Impact Investors Think Different

Impact investing may be on the verge of going mainstream, but it hasn’t quite happened yet. So some of today’s leaders in the field are maverick thinkers and social change-makers. I recently attended “Opportunities in Impact” – an interactive panel discussion with of few of these big ideas people, hosted by Mission Markets at The Yale Club. Below are some of the highlights of what they said.

Peter Fusaro, who brings 40 years of thought leadership in investing in clean and sustainable energy, kicked off the panel with his enormous optimism about the future of life on earth, because of developments like hydrogen fuel cell technology and the incredible passion of the next generation to solve major problems, like global climate change, and food and water shortages.

Jigar Shah, founder of SunEdison, Generate Capital, and the Carbon War Room, questioned why Americans buy cars, a quickly depreciating asset that we use 3% of the time, but we are slow to invest in renewable energy solutions for our homes, even when they would pay for themselves pretty quickly. Jigar believes that as extractive projects to replace old infrastructure (those that extract resources like coal, oil, and natural gas) become more expensive and harder to execute, consumer behaviors and mindsets around clean energy will change.

Ben Bingham, Founder & CEO of Scarab Family of Funds, shared their unique approach of building a highly diversified set of five impact funds that are intentionally off the beaten path. Ben’s provocative question was: if financial and social returns come from broad asset allocation, why would you want the same asset allocation as everyone else?

Joan Trant described how TriLinc Global has built a $1.5 billion set of impact funds that now cater to retail investors (individual consumers) as well as institutional investors and high net worth individuals.

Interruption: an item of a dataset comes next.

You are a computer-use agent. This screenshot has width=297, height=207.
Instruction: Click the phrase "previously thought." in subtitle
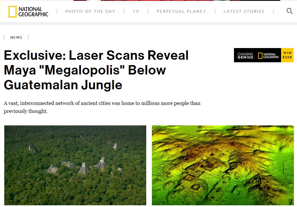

Socially conscious consumers often express their values by shopping at Whole Foods or the local farmer’s market, but they don’t usually consider investing their savings in impact funds or sustainable public equities.

When the day comes that sharing hydrogen fuel cell cars, lighting our homes with renewable energy, and investing in diversified portfolios of impact funds and sustainable public equities are as mainstream as shopping at Whole Foods and Patagonia, the conferences will be more mundane, but the world will be much better off.